Но Степа снова ее перебил. Он сказал дрожащим голосом:
- Это все верно, это хорошо, но ключ… Ведь тогда выходит, что «матушка» – это не ты.  И… куда же нам теперь идти?
Действительно, куда?
Как ни казалось дико и пусто кругом, на самом деле все издали посылало неясные сигналы, и им мерещились странные звуки: то ли чьи-то далекие вопли, то ли гудение пожара, то ли рев большого потока и скрежет металла.
Ухали неясыти, и это был человеческий звук, человечнее, чем все эти отголоски. Даже рев медведя сейчас показался бы сейчас куда более натуральным и понятным.
Кто-то потрескивал и скрипел на реке. 
Дубы вокруг них стояли кольцом.
Потом оба заснули вполглаза, соловьиным сном, и ежеминутно кто-нибудь из них вскакивал в полубреду, проверяя, на месте ли другой. 
Один-единственный раз Степа сказал в полусне:
- Все-таки кусок настоящей души, ну хоть маленький, в нем болтался.
- Да, твоей, – сказала Лялька, щурясь на огонь. 
- И твоей, – сказал Степа, просыпаясь окончательно.
И они стали говорить про то, что же это – «когда матушка покличет», и странные слова временами казались им лишенными всякого смысла, выдуманными Степой или недослышанными. 
В отчаянии Лялька пробовала позвать Дорофею «по-особому», но громко кричать было страшно – неровен час, услышит кто-нибудь не тот. Лес за спиной стоял снулый, и странные отголоски по-прежнему доходили, Бог знает, из какой дали. То ли сипение поездов слышалось, то ли скрежет машин и гул железных работ, хотя никаких работ в этой глуши никто проводить не мог. Тут на много верст – одни леса, поля да реки.
Потом Степу снова сморило. 
Он дремал недолго, вскинулся и проговорил: 
- Ты здесь? Фу, слава Богу, а то я испугался… Немного. Да, нет, пустяки, просто приснилось… Эти звуки, слышишь? Я задремал и мне померещилось, что я один, и мне страшно холодно, и все тело ломит, как от тяжелой, нечеловеческой работы… Нет, я не то хочу сказать, хотя боль я тоже помню. Мне почудилось, что эти звуки – это гигантская стройка. И понимаешь, ночь, озноб, скрежет механизмов, и огромное пространство в тусклых огнях, и одинаковые, серые люди копошатся, их очень много, их тысячи… Дико, что их так много. И я смотрю на все это и вместо сердца – лунка застылая. И я вижу там внизу, под ногами… Вижу реку. Она покрыта льдом. Широкая-широкая, серая, как железо, а ночь – хоть глаз выколи. И мы все, вся эта толпа, делаем это над рекой, надрываемся… Что? Я не знаю, что…  Строим мост. Нет. Мы перегораживаем реку! Мы льдом ее перегораживаем. Мы строим лед. 

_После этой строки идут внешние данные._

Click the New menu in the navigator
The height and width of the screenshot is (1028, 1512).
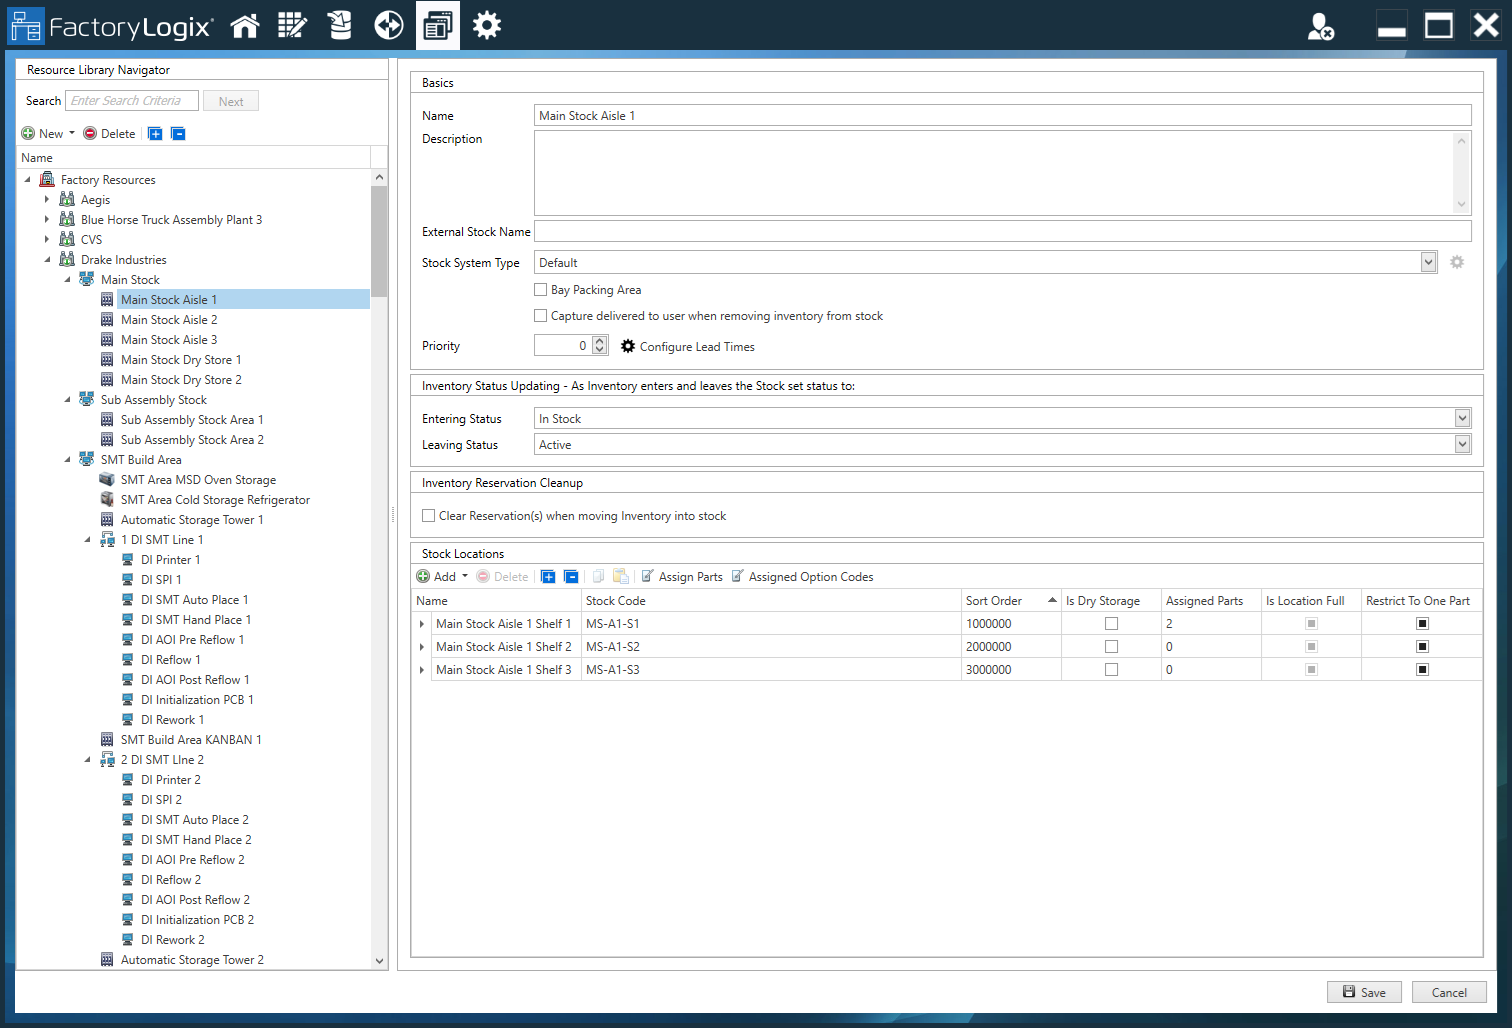pyautogui.click(x=47, y=132)
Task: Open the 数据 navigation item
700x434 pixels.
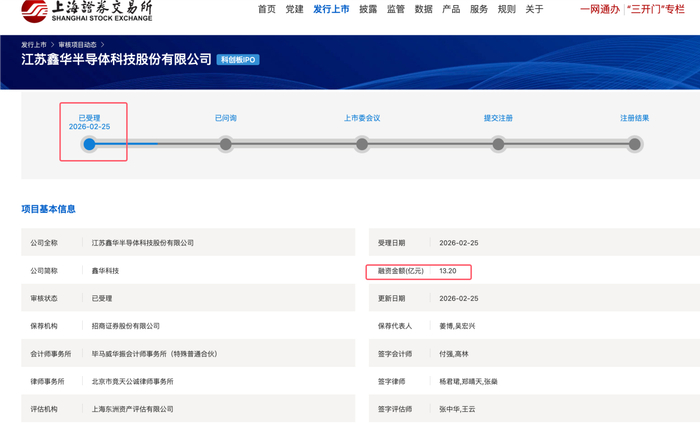Action: coord(424,9)
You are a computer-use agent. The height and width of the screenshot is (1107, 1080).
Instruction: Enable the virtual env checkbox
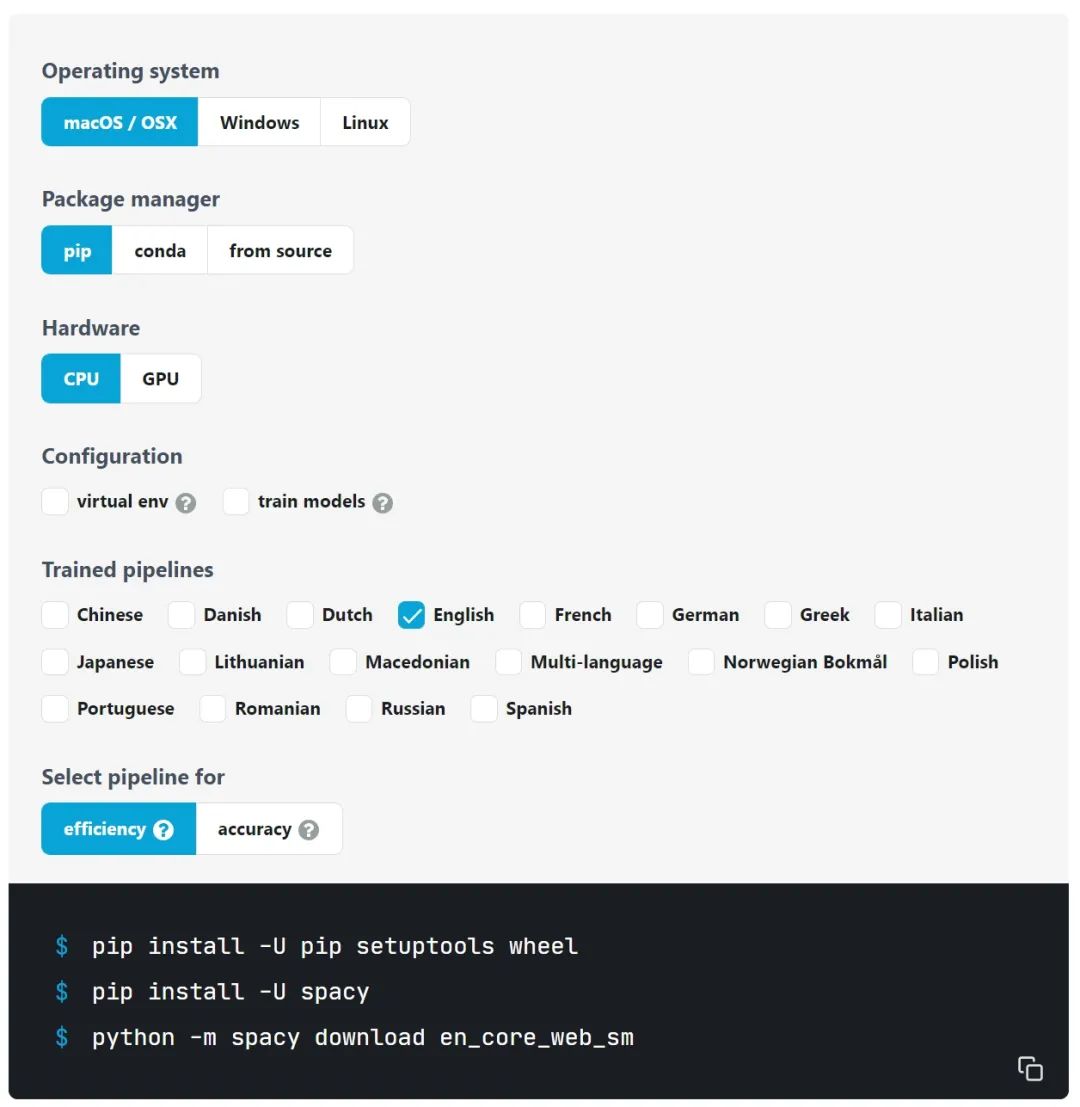click(x=55, y=501)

И я думаю непонятные слова – «Волга речи русской». Волга речи… И я плачу, плачу там, во сне. Я все разгадываю – даже во сне – это, про «матушку». Наверное, я перестарался... 

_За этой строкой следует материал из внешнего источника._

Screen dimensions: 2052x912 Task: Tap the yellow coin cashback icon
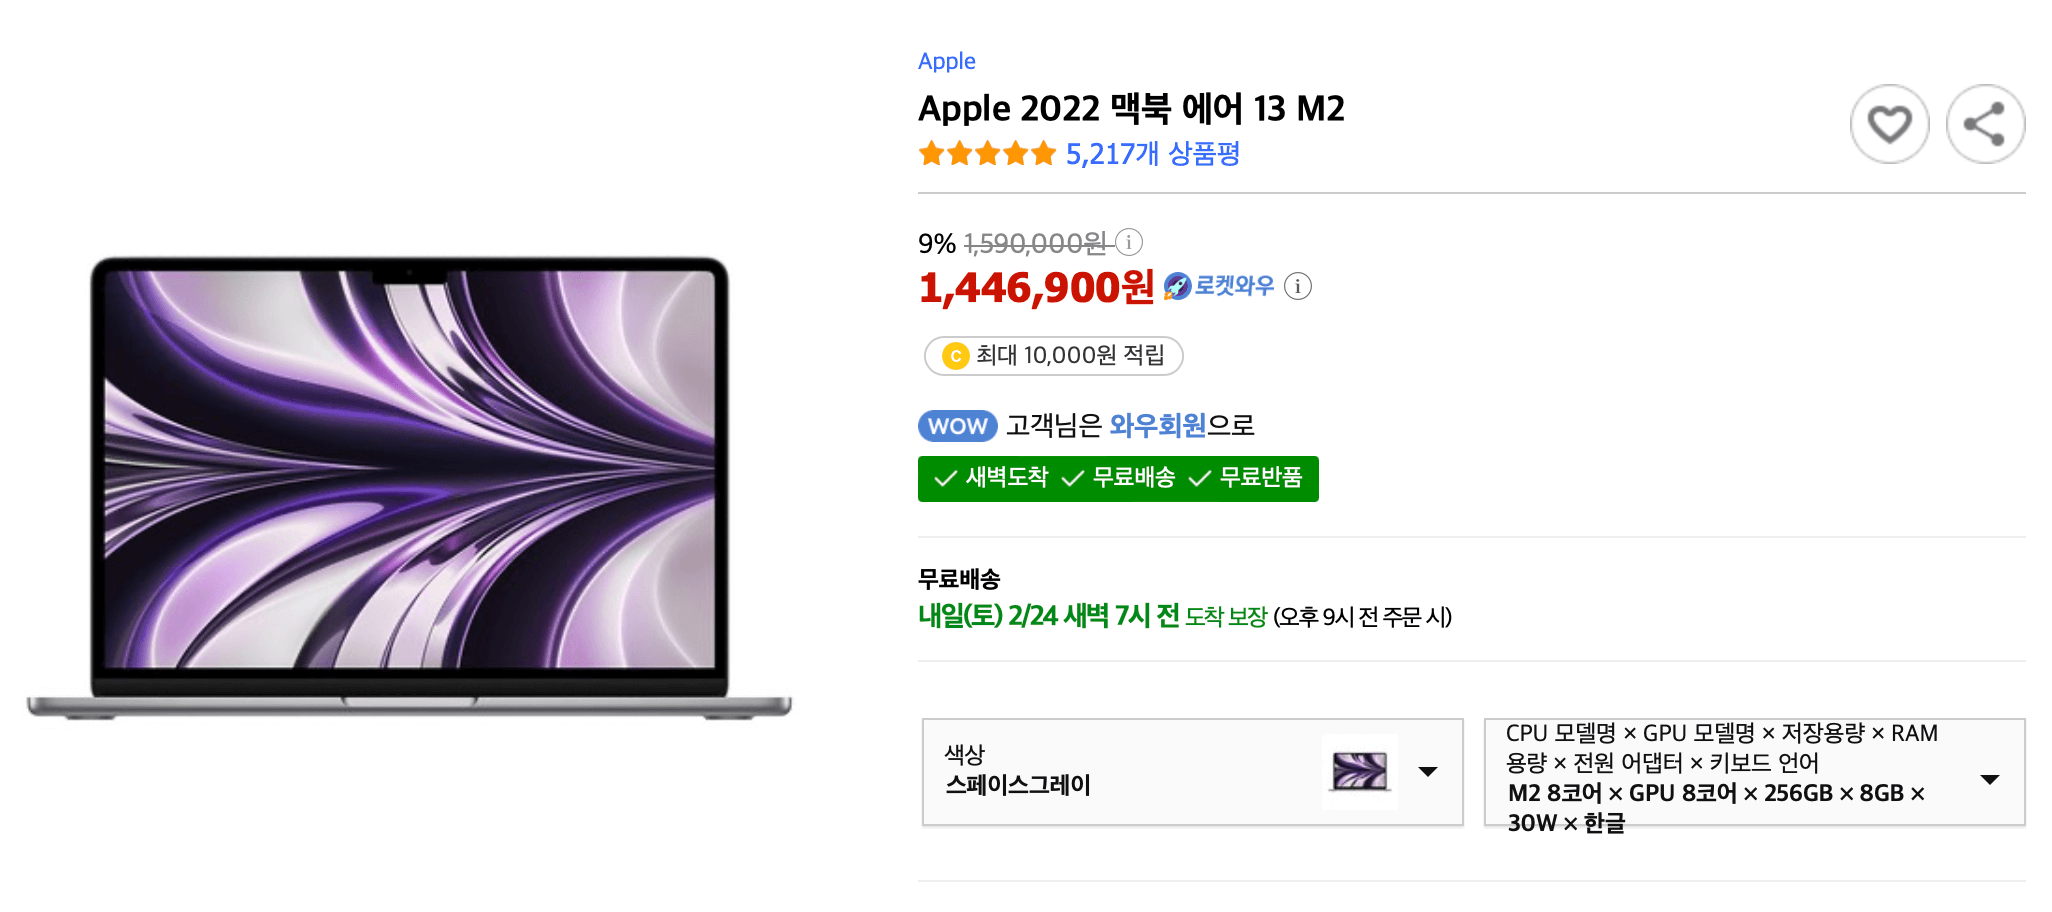tap(956, 356)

- Степа. Я так хочу домой.
- Да, я тоже. Деревня очень далеко. Я теперь это понимаю. Я даже не знаю точно, где она.
- Я тоже. 
- Я совсем не знаю, где она.
- И я.
Они замолчали.
- Степка, ты не думаешь, что мы делаем что-то не то? Точнее, не то – то, что мы вообще что-то делаем.
- Как это?
- Мы все время ломаем голову, что это за слова такие. Мы их пытаемся разгадать. 
- Да. 
- Но это – не нужно. 
- А что же нужно? 
- Не знаю… Но мне кажется, что теперь  – ничего.

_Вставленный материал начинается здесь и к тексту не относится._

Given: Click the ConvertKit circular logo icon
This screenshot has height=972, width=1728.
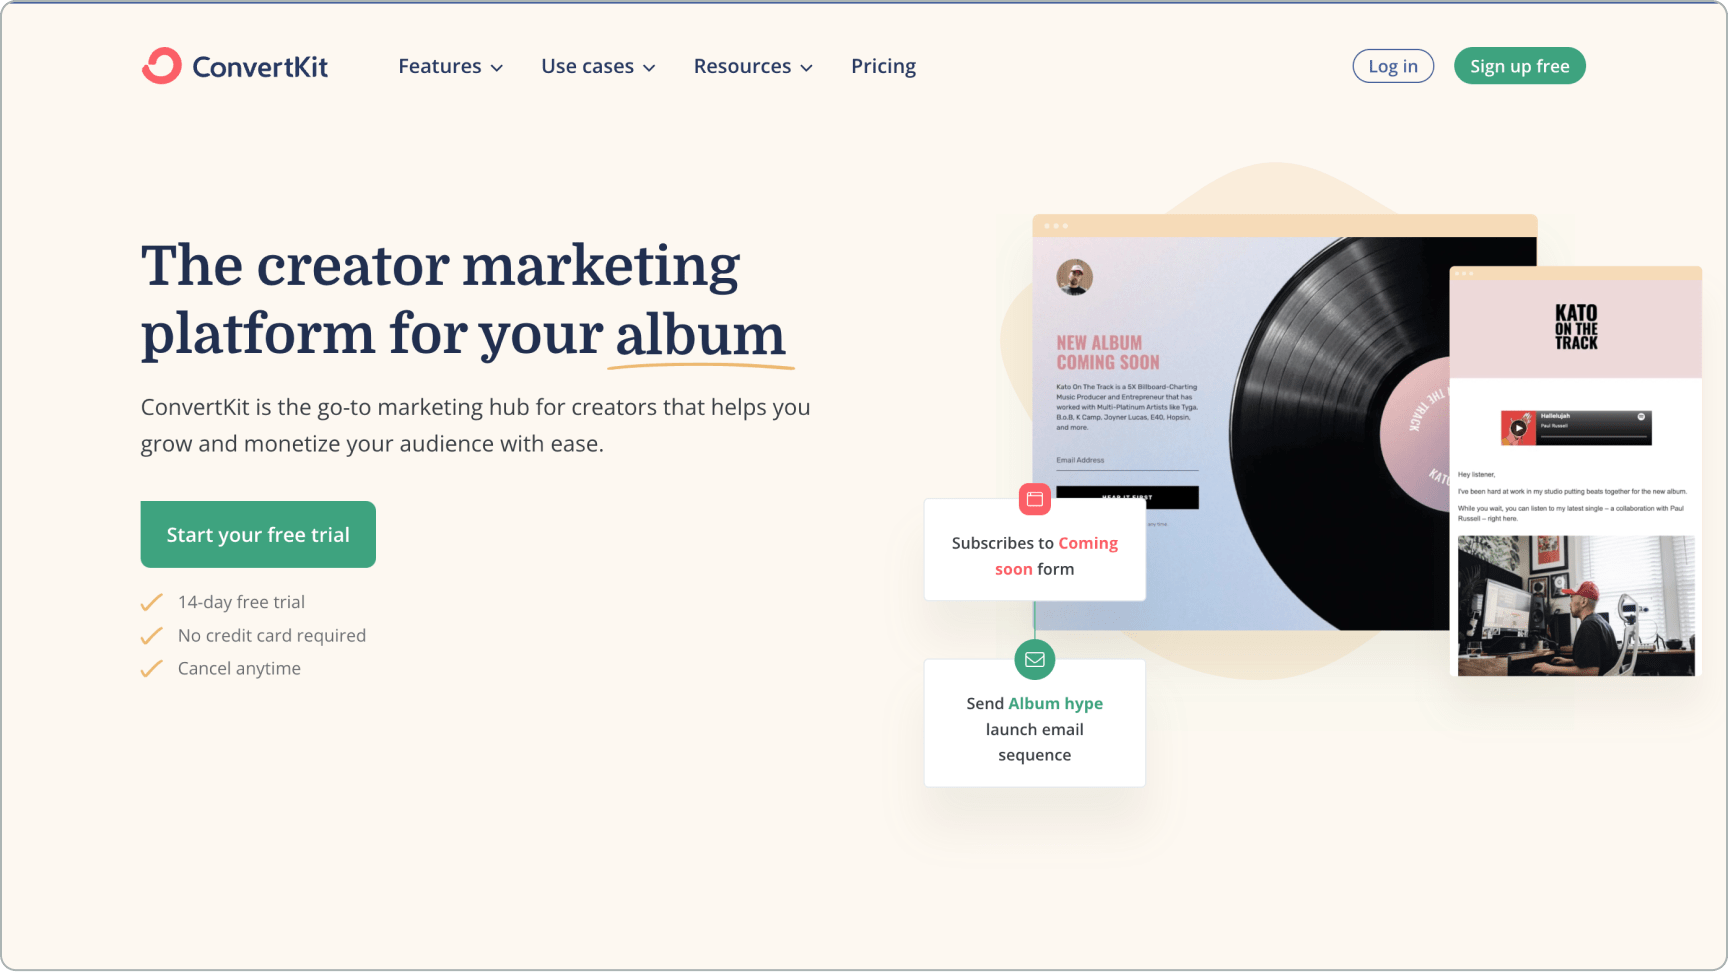Looking at the screenshot, I should 161,66.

- Но, ведь если мы ничего не станем делать… 
- Понимаешь, Одигитрия… Дорофея… не может нас бросить… Нас не могут бросить.   
- Да, но…
- Не могут. Я знаю. Нет, я не то чтобы знаю, я надеюсь. Или верю. Мне трудно… но я верю все-таки.
- Тогда помоги мне... ну, тоже верить, как ты. Я, вот честно, даже не знаю, как это делается. Или знаю?
«А что такое Одигитрия? – спросила маленькая Лялька.  
- Это значит: «Которая тебе путь указует», дорогу пособляет отыскать, – сказал старый рыцарь.
- А куда дорогу? – спросила маленькая Лялька.- Вестимо куда, домой, – отвечал он».
Они достали икону из мешка и в свете костра прислонили ее к стволу близкого дуба. 
Разбегаются завязи воды по гладкому золоту, и водою глядят темные свечи-глаза, Волгой речи русской.
Небо над кругом дубравы стало медленно наполняться бледно-пунцовым светом.  
И когда первый гул колокола ударил из-за стволов, оба они встали от костра и стали смотреть туда, где был один лес, где ничего не могло быть. 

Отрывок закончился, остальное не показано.